Este artigo faz parte da série 'Alice Comenta' , da autoria da equipa do Programa de Investigação Epistemologias do Sul, publicada no Alice News com cadência semanal.


Reconhecer as diferentes constelações de poder e significado que definem as condições de vida e os horizontes de luta feminista implica considerar, também, como as suas existências das mulheres, nos diferentes contextos, são diferentemente definidas pelos termos do racismo estrutural. Na verdade, no sistema-mundo em que vivemos herdamos do longo tempo colonial um sistema mundo fortemente ancorado no modo como o racismo, patriarcado e capitalismo se orquestraram num processo de exploração que definiu férreas hierarquias acerca do humano. Vivemos ainda o legado das “formações imperiais” de que são parte as muitas ruínas - heranças coloniais - que permanecem vivas no presente, assombrando o futuro (Stoler, 2008). Nesse sentido, importa falar da escravatura, das guerras de ocupação colonial, do trabalho forçado, da mestiçagem como violação e das lutas de libertação para compreender os duradouros vínculos entre a experiência das mulheres racializadas e séculos de violência colonial que, através do racismo institucional, ainda se repercutem no presente. 

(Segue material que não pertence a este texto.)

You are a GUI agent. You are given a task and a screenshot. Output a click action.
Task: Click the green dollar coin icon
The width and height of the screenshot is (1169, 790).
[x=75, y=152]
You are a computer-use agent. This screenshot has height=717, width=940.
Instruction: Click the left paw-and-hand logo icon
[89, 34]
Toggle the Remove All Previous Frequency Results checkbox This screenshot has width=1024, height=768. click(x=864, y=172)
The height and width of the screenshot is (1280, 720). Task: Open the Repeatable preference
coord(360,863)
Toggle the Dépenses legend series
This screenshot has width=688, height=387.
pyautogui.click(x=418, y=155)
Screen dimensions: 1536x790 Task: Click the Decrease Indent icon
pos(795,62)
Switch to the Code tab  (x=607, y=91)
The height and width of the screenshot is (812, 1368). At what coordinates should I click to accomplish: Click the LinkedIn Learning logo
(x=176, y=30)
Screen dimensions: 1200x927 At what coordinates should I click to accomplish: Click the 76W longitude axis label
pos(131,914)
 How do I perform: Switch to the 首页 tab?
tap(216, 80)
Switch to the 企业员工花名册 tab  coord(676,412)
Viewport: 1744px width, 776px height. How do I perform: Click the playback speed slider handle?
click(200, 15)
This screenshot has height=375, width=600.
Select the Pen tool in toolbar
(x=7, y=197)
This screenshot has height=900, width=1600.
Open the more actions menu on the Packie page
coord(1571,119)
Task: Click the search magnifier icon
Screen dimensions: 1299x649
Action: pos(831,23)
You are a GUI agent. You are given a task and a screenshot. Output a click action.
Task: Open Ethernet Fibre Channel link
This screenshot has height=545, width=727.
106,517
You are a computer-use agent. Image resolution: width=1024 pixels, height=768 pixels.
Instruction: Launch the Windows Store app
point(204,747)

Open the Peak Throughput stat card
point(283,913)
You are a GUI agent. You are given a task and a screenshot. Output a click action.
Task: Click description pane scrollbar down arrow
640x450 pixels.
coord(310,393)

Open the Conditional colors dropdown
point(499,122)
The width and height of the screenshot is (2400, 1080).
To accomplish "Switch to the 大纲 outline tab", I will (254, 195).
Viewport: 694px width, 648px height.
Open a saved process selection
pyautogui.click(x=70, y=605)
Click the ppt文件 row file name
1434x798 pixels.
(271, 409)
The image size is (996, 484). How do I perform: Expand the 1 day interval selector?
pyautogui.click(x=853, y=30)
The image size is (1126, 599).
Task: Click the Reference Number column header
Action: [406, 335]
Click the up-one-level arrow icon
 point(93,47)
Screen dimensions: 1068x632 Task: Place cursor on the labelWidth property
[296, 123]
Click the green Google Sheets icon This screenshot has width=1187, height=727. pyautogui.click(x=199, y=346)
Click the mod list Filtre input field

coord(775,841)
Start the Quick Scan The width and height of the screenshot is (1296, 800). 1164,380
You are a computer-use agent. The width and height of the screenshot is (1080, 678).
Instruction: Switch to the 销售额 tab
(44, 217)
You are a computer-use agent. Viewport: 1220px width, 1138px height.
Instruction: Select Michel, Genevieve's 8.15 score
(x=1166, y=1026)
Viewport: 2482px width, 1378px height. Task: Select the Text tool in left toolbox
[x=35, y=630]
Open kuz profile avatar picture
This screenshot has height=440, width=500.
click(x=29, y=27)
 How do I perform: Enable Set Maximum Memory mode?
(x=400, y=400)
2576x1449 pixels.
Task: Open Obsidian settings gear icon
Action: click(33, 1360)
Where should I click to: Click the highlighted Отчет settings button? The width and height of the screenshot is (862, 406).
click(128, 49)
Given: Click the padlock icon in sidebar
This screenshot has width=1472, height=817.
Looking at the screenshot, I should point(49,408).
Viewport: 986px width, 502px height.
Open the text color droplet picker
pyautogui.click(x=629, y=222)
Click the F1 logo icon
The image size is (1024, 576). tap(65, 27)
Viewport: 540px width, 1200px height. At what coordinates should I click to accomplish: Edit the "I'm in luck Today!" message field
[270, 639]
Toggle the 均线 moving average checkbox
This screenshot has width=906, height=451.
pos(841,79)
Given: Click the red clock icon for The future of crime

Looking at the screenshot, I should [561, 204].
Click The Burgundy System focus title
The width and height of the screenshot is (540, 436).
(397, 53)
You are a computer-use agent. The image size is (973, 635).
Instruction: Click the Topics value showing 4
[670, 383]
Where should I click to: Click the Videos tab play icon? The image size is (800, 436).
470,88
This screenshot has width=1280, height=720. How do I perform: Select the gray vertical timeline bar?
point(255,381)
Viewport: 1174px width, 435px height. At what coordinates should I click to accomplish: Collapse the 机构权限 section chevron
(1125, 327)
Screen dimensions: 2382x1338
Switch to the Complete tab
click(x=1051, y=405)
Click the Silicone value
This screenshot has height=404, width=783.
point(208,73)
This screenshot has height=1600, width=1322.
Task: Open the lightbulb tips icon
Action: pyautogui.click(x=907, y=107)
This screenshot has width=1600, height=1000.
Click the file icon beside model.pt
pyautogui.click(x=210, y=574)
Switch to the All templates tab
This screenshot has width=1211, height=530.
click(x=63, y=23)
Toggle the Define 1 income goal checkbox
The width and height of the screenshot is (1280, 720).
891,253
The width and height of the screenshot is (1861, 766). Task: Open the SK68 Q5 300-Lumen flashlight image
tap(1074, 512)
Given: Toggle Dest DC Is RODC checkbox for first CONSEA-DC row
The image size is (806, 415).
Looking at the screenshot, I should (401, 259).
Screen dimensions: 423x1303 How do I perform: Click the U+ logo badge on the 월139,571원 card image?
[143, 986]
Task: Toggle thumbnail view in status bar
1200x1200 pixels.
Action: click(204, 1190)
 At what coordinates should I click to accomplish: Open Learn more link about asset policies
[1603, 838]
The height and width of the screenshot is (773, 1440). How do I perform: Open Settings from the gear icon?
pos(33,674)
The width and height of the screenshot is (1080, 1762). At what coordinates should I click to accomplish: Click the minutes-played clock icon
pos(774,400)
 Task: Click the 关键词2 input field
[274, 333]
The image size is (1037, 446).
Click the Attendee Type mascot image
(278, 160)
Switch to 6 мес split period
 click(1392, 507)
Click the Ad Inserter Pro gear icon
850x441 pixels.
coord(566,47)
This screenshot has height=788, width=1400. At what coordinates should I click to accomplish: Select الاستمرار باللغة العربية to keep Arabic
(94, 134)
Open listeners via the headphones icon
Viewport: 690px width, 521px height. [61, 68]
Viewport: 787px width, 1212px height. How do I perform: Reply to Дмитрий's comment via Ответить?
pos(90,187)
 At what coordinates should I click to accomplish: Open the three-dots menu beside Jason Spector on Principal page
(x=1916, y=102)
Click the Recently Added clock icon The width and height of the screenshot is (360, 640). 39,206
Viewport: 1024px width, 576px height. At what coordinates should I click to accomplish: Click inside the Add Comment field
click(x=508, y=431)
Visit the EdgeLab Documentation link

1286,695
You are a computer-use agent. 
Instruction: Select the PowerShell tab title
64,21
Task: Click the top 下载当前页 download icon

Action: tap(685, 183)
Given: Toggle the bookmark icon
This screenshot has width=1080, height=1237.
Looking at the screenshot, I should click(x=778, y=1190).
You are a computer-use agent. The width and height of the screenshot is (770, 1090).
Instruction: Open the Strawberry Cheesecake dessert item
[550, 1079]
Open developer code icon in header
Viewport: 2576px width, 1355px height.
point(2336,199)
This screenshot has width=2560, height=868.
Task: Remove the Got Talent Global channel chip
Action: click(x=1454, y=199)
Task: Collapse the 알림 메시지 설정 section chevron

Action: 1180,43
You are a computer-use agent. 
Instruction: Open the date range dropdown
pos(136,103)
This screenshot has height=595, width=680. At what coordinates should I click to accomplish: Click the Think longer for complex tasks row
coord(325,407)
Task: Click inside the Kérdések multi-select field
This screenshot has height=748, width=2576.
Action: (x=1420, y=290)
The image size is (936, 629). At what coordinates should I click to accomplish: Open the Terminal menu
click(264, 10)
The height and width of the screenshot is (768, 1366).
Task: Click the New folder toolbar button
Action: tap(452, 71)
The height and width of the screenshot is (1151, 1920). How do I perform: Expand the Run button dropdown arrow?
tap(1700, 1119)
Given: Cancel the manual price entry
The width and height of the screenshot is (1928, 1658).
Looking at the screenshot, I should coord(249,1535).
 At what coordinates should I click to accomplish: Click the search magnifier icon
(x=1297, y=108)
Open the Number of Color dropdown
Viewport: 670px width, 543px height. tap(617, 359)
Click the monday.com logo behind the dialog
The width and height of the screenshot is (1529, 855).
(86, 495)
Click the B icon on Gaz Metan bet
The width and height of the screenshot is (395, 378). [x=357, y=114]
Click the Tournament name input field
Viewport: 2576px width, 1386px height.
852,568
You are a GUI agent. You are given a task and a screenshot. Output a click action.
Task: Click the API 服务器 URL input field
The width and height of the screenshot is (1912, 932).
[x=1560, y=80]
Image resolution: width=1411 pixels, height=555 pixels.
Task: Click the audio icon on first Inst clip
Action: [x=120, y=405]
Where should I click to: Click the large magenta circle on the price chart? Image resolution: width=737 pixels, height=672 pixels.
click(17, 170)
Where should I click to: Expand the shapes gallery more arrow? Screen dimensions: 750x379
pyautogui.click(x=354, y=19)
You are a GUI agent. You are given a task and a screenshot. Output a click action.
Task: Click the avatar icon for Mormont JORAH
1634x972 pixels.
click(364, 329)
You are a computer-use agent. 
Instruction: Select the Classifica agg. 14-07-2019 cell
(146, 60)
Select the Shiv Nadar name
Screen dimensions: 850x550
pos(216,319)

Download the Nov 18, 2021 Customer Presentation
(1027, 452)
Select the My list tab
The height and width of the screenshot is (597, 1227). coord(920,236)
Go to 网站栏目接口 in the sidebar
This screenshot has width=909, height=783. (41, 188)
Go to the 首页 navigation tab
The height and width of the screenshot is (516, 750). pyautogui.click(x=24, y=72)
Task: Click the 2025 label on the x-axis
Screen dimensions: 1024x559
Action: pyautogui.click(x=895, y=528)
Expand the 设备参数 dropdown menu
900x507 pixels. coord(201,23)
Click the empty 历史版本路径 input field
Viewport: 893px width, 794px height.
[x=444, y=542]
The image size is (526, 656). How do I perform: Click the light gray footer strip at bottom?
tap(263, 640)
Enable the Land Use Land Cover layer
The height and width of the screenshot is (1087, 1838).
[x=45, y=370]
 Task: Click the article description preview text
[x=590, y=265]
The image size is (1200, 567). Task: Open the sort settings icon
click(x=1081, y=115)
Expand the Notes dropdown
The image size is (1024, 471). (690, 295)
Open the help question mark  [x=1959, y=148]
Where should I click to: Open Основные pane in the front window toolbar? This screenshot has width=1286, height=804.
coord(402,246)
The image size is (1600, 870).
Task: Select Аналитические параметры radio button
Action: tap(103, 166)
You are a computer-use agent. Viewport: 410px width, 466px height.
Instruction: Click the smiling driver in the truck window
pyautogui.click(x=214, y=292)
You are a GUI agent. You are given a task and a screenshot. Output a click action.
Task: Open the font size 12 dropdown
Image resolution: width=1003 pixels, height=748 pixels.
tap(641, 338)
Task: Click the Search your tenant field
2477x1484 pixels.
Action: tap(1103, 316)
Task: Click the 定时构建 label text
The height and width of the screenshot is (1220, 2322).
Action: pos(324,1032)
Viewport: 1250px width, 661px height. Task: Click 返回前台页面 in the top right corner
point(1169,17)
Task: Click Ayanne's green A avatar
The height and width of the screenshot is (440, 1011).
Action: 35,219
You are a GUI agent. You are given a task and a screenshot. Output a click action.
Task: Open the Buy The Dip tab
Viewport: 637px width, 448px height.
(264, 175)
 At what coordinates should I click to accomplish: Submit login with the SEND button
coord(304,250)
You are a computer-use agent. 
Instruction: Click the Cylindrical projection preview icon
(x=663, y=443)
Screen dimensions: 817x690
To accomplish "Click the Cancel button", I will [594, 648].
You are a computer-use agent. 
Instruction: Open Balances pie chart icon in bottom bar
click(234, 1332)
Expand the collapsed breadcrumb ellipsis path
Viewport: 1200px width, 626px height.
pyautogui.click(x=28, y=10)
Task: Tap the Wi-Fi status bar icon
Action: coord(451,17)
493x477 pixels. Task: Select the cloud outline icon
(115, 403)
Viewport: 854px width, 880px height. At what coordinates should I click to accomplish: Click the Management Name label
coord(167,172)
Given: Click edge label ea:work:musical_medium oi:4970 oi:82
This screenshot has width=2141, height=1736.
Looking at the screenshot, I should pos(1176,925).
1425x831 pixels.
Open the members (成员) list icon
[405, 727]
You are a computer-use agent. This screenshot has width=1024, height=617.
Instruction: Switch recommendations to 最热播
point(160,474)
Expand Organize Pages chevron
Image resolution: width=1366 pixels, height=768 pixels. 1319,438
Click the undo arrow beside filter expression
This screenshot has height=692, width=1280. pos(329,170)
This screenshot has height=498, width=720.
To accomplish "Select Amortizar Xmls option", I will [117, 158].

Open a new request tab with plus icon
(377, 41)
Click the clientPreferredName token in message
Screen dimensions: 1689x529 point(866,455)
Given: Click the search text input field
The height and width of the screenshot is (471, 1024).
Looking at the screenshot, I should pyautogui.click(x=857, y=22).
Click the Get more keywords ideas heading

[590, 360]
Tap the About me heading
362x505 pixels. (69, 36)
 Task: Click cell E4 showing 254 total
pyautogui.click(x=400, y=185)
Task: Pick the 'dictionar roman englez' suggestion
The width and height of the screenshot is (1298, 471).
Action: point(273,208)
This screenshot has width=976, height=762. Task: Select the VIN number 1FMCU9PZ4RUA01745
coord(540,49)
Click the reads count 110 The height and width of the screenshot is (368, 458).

Na Europa, fortemente marcada pela arrogância eurocêntrica, pensar as lutas feministas e os horizontes que superem a hegemonia hétero-patriarcal inevitavelmente nos confronta com as continuidades entre um passado imperial e o cúmulo de opressões que recaem sobre as mulheres negras. A expansão oceânica europeia dos povos ibéricos, iniciada já no século XV nas incursões de Portugal no Norte de África, viria a exercer o seu indelével impacto no mundo a partir de 1492 com a chegada de Cristóvão Colombo às américas. Iniciou-se aí a colonização ultramarina dos povos europeus, por onde se definiram muitas das assimetrias do mundo globalizado em que vivemos hoje, um processo que em poucos séculos mudou a face do “novo mundo”, instaurando uma realidade social profundamente marcada pela violência colonial e racista. Até 1866, 12,5 milhões de africanos e africanas terão sido transportados/as para o continente americano no comércio transatlântico de escravizados/as. O ciclo imperial português, por exemplo, duraria, de forma significativa, até 1974 após 13 longos anos de Guerra Colonial entre o exército português e os movimentos de libertação em África. Nascido na gesta das lutas anticoloniais do pós-guerra, a Guerra Colonial portuguesa, com frentes de combate em Angola, Guiné-Bissau e Moçambique, viria a funcionar, direta ou indiretamente, como antecâmara definidora das independências de Angola, Cabo Verde, Guiné-Bissau, Moçambique e São Tomé e Príncipe. Em Portugal, a guerra viria a estar na origem da criação do Movimento das Forças Armadas (MFA), que a 25 de Abril de 1974 provocará, em Portugal, o golpe militar que derrubaria a longa ditadura do Estado Novo e abriria caminho à democracia.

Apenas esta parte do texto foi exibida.